It is worth noting that, MYTHEO’s Growth portfolio invested in iShares MSCI Korean ETF (EWY) from February 2015 to October 2016, with a weightage of 5%. EWY underperformed massively, where the price dropped by more than 20% from its peak in February to early April 2015 when the virus infection was reported. However, it did not seem to have any impact on the overall portfolio performance as it was taken care through portfolio diversification. The loss in EWY was diluted by the positive performances of other ETFs in the portfolio.
The result of our historical study clearly shows that past virus outbreaks have minimal impact on the financial market and more importantly, on MYTHEO’s portfolios’ performances.
When a virus outbreak is made known to the public, there is a knee-jerk reaction where investors would dump all the riskier assets out of fear.

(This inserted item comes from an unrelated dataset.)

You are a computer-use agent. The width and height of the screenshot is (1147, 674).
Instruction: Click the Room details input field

Even though the market sell-down was steep, it ended in a relatively short period. The past outbreaks have lasted from 6 months to 2 years, but negative sentiments on the financial market barely lasted beyond a few weeks.
Also, the virus outbreak can affect numerous countries but only a few were seriously affected and suffered deeper correction which took a longer time to recover. In this case, SARS ultimately had only impacted China and Hong Kong markets. MERS only affected Saudi Arabia and South Korea. Other countries with a small number of cases only had few days of market correction.

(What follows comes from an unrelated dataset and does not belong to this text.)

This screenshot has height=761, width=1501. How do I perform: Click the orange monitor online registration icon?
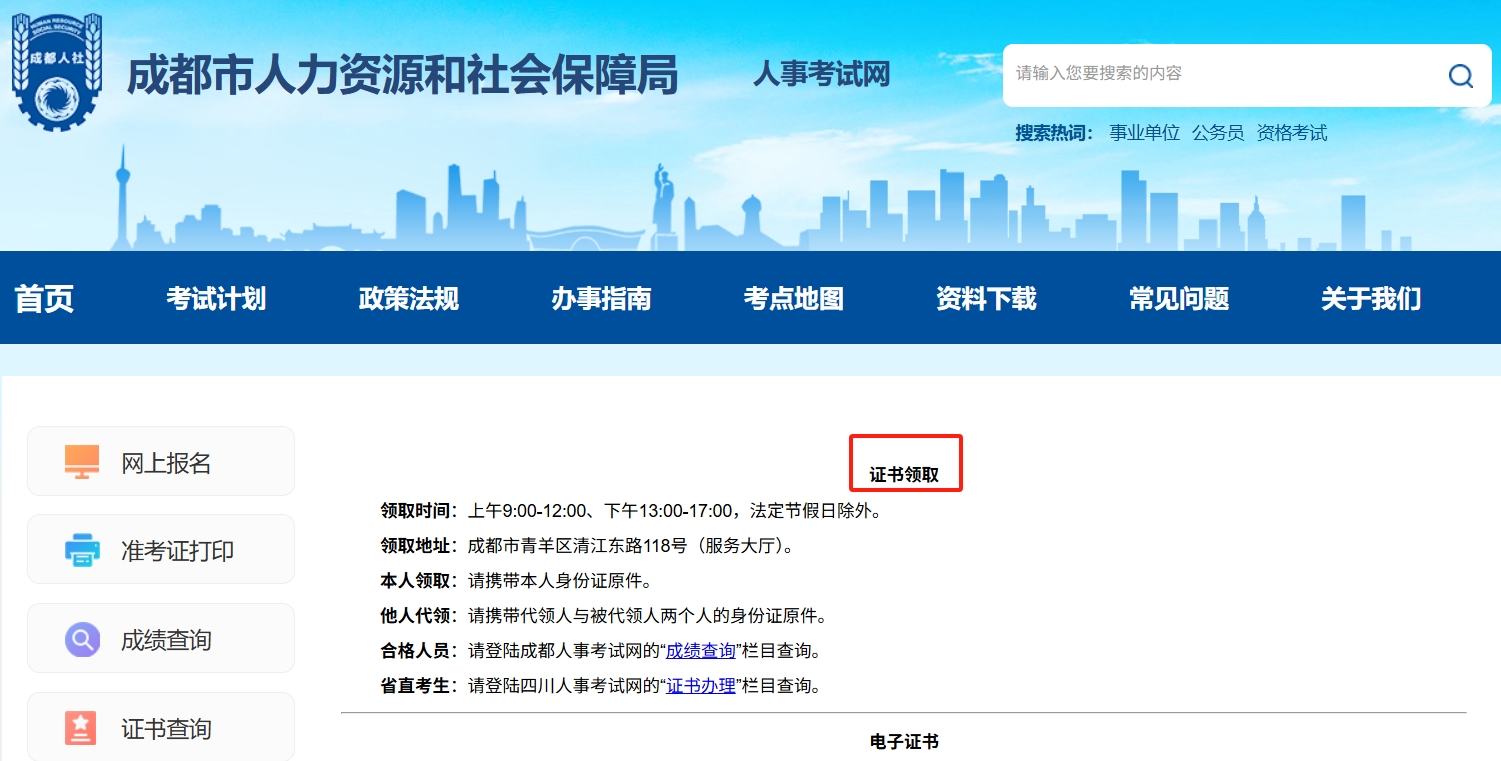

In addition, negative performances in one or two markets can hardly affect the overall portfolio performance because MYTHEO invests in over 25 well diversified ETFs all the time. Thus, bad performances by a few can easily be absorbed by the holdings in the others.
Investors are advised not to react irrationally but instead stay invested, ride through the current wave and reap the long-term benefits. Lastly, take care of your health and let MYTHEO take care of your wealth.